[What you need to do] Below are some records; return each one exactly as written.

[Dataset entries]
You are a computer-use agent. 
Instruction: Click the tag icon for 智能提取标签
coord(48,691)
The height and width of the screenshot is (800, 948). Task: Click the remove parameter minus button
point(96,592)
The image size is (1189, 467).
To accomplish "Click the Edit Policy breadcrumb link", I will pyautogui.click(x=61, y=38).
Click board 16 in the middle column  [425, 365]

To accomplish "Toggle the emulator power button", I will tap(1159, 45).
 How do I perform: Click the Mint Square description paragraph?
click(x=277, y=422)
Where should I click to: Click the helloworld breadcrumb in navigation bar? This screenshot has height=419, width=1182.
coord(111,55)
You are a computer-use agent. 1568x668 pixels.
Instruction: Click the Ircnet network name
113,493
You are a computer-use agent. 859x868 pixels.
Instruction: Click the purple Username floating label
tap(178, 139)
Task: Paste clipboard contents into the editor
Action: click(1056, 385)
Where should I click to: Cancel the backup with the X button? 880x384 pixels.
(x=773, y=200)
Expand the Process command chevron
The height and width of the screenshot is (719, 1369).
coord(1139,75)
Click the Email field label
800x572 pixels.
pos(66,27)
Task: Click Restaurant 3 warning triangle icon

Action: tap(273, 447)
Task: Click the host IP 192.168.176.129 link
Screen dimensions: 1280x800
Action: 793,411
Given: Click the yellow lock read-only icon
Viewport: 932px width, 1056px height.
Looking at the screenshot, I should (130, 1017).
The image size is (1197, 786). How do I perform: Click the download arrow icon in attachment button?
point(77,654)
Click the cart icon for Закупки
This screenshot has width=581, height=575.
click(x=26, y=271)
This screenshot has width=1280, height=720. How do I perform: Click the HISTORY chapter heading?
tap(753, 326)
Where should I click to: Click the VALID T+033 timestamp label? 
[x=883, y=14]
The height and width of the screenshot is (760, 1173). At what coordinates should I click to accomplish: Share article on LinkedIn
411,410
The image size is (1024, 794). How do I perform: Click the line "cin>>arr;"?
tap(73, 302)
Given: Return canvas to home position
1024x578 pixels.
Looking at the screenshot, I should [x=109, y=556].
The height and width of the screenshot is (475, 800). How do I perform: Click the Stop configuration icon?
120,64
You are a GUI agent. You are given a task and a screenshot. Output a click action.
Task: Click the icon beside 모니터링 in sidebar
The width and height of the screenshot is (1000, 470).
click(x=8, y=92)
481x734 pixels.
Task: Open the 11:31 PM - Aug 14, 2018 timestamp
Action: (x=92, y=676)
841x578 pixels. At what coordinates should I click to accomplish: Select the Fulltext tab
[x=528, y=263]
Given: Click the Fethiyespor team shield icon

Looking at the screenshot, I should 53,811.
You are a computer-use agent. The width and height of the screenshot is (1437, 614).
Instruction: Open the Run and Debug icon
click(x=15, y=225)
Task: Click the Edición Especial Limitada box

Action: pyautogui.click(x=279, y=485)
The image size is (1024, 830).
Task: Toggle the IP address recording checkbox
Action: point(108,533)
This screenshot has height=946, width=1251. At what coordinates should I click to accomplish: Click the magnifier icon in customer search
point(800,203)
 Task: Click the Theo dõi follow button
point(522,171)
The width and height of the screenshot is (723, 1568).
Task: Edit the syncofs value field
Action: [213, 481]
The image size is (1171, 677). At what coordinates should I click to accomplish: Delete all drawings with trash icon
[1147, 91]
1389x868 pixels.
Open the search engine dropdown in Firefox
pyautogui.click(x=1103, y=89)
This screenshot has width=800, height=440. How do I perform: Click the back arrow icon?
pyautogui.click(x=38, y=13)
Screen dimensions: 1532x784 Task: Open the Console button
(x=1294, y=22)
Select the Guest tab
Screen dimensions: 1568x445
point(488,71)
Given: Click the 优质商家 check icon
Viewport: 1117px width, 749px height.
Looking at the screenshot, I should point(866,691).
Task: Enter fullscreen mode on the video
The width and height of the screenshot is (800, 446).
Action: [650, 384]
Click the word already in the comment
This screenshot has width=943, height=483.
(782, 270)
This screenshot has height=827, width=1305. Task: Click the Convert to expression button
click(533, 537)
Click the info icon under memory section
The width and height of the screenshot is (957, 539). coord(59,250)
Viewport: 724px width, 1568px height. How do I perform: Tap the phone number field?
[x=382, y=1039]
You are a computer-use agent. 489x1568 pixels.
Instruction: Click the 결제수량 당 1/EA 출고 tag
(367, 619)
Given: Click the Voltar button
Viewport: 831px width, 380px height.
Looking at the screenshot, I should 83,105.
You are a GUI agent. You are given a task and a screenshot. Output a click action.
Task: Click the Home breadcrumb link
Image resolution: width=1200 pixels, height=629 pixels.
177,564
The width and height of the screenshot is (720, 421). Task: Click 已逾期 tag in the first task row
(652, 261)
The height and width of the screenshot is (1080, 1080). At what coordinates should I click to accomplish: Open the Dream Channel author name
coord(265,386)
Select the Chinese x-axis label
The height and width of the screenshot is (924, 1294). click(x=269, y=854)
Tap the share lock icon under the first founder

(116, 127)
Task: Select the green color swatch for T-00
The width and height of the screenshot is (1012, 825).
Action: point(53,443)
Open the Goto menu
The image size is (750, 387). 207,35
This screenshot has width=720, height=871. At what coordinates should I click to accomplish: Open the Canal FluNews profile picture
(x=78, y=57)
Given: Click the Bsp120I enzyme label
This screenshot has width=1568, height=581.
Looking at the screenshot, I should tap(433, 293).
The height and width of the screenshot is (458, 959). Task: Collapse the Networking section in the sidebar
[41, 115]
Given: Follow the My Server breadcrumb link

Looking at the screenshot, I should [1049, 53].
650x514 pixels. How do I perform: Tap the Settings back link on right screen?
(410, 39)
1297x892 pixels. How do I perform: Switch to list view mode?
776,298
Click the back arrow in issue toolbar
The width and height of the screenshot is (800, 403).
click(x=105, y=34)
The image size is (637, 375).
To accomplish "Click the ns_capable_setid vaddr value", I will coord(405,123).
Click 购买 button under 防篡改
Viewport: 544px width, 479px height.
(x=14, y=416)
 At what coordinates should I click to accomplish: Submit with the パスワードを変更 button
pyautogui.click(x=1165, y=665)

[Exercise result]
You are a computer-use agent. 
Instruction: Click the tag icon for 智能提取标签
coord(48,691)
The height and width of the screenshot is (800, 948). Task: Click the remove parameter minus button
point(96,592)
The image size is (1189, 467).
To accomplish "Click the Edit Policy breadcrumb link", I will pyautogui.click(x=61, y=38).
Click board 16 in the middle column  [425, 365]

To accomplish "Toggle the emulator power button", I will tap(1159, 45).
 How do I perform: Click the Mint Square description paragraph?
click(x=277, y=422)
Where should I click to: Click the helloworld breadcrumb in navigation bar? This screenshot has height=419, width=1182.
coord(111,55)
You are a computer-use agent. 1568x668 pixels.
Instruction: Click the Ircnet network name
113,493
You are a computer-use agent. 859x868 pixels.
Instruction: Click the purple Username floating label
tap(178, 139)
Task: Paste clipboard contents into the editor
Action: click(1056, 385)
Where should I click to: Cancel the backup with the X button? 880x384 pixels.
(x=773, y=200)
Expand the Process command chevron
The height and width of the screenshot is (719, 1369).
coord(1139,75)
Click the Email field label
800x572 pixels.
pos(66,27)
Task: Click Restaurant 3 warning triangle icon

Action: tap(273, 447)
Task: Click the host IP 192.168.176.129 link
Screen dimensions: 1280x800
Action: 793,411
Given: Click the yellow lock read-only icon
Viewport: 932px width, 1056px height.
Looking at the screenshot, I should (130, 1017).
The image size is (1197, 786). How do I perform: Click the download arrow icon in attachment button?
point(77,654)
Click the cart icon for Закупки
This screenshot has width=581, height=575.
click(x=26, y=271)
This screenshot has width=1280, height=720. How do I perform: Click the HISTORY chapter heading?
tap(753, 326)
Where should I click to: Click the VALID T+033 timestamp label? 
[x=883, y=14]
The height and width of the screenshot is (760, 1173). At what coordinates should I click to accomplish: Share article on LinkedIn
411,410
The image size is (1024, 794). How do I perform: Click the line "cin>>arr;"?
tap(73, 302)
Given: Return canvas to home position
1024x578 pixels.
Looking at the screenshot, I should [x=109, y=556].
The height and width of the screenshot is (475, 800). How do I perform: Click the Stop configuration icon?
120,64
You are a GUI agent. You are given a task and a screenshot. Output a click action.
Task: Click the icon beside 모니터링 in sidebar
The width and height of the screenshot is (1000, 470).
click(x=8, y=92)
481x734 pixels.
Task: Open the 11:31 PM - Aug 14, 2018 timestamp
Action: (x=92, y=676)
841x578 pixels. At what coordinates should I click to accomplish: Select the Fulltext tab
[x=528, y=263]
Given: Click the Fethiyespor team shield icon

Looking at the screenshot, I should 53,811.
You are a computer-use agent. The width and height of the screenshot is (1437, 614).
Instruction: Open the Run and Debug icon
click(x=15, y=225)
Task: Click the Edición Especial Limitada box

Action: pyautogui.click(x=279, y=485)
The image size is (1024, 830).
Task: Toggle the IP address recording checkbox
Action: point(108,533)
This screenshot has height=946, width=1251. At what coordinates should I click to accomplish: Click the magnifier icon in customer search
point(800,203)
 Task: Click the Theo dõi follow button
point(522,171)
The width and height of the screenshot is (723, 1568).
Task: Edit the syncofs value field
Action: [213, 481]
The image size is (1171, 677). At what coordinates should I click to accomplish: Delete all drawings with trash icon
[1147, 91]
1389x868 pixels.
Open the search engine dropdown in Firefox
pyautogui.click(x=1103, y=89)
This screenshot has width=800, height=440. How do I perform: Click the back arrow icon?
pyautogui.click(x=38, y=13)
Screen dimensions: 1532x784 Task: Open the Console button
(x=1294, y=22)
Select the Guest tab
Screen dimensions: 1568x445
point(488,71)
Given: Click the 优质商家 check icon
Viewport: 1117px width, 749px height.
Looking at the screenshot, I should point(866,691).
Task: Enter fullscreen mode on the video
The width and height of the screenshot is (800, 446).
Action: [650, 384]
Click the word already in the comment
This screenshot has width=943, height=483.
(782, 270)
This screenshot has height=827, width=1305. Task: Click the Convert to expression button
click(533, 537)
Click the info icon under memory section
The width and height of the screenshot is (957, 539). coord(59,250)
Viewport: 724px width, 1568px height. How do I perform: Tap the phone number field?
[x=382, y=1039]
You are a computer-use agent. 489x1568 pixels.
Instruction: Click the 결제수량 당 1/EA 출고 tag
(367, 619)
Given: Click the Voltar button
Viewport: 831px width, 380px height.
Looking at the screenshot, I should 83,105.
You are a GUI agent. You are given a task and a screenshot. Output a click action.
Task: Click the Home breadcrumb link
Image resolution: width=1200 pixels, height=629 pixels.
177,564
The width and height of the screenshot is (720, 421). Task: Click 已逾期 tag in the first task row
(652, 261)
The height and width of the screenshot is (1080, 1080). At what coordinates should I click to accomplish: Open the Dream Channel author name
coord(265,386)
Select the Chinese x-axis label
The height and width of the screenshot is (924, 1294). click(x=269, y=854)
Tap the share lock icon under the first founder

(116, 127)
Task: Select the green color swatch for T-00
The width and height of the screenshot is (1012, 825).
Action: point(53,443)
Open the Goto menu
The image size is (750, 387). 207,35
This screenshot has width=720, height=871. At what coordinates should I click to accomplish: Open the Canal FluNews profile picture
(x=78, y=57)
Given: Click the Bsp120I enzyme label
This screenshot has width=1568, height=581.
Looking at the screenshot, I should tap(433, 293).
The height and width of the screenshot is (458, 959). Task: Collapse the Networking section in the sidebar
[41, 115]
Given: Follow the My Server breadcrumb link

Looking at the screenshot, I should [1049, 53].
650x514 pixels. How do I perform: Tap the Settings back link on right screen?
(410, 39)
1297x892 pixels. How do I perform: Switch to list view mode?
776,298
Click the back arrow in issue toolbar
The width and height of the screenshot is (800, 403).
click(x=105, y=34)
The image size is (637, 375).
To accomplish "Click the ns_capable_setid vaddr value", I will coord(405,123).
Click 购买 button under 防篡改
Viewport: 544px width, 479px height.
(x=14, y=416)
 At what coordinates should I click to accomplish: Submit with the パスワードを変更 button
pyautogui.click(x=1165, y=665)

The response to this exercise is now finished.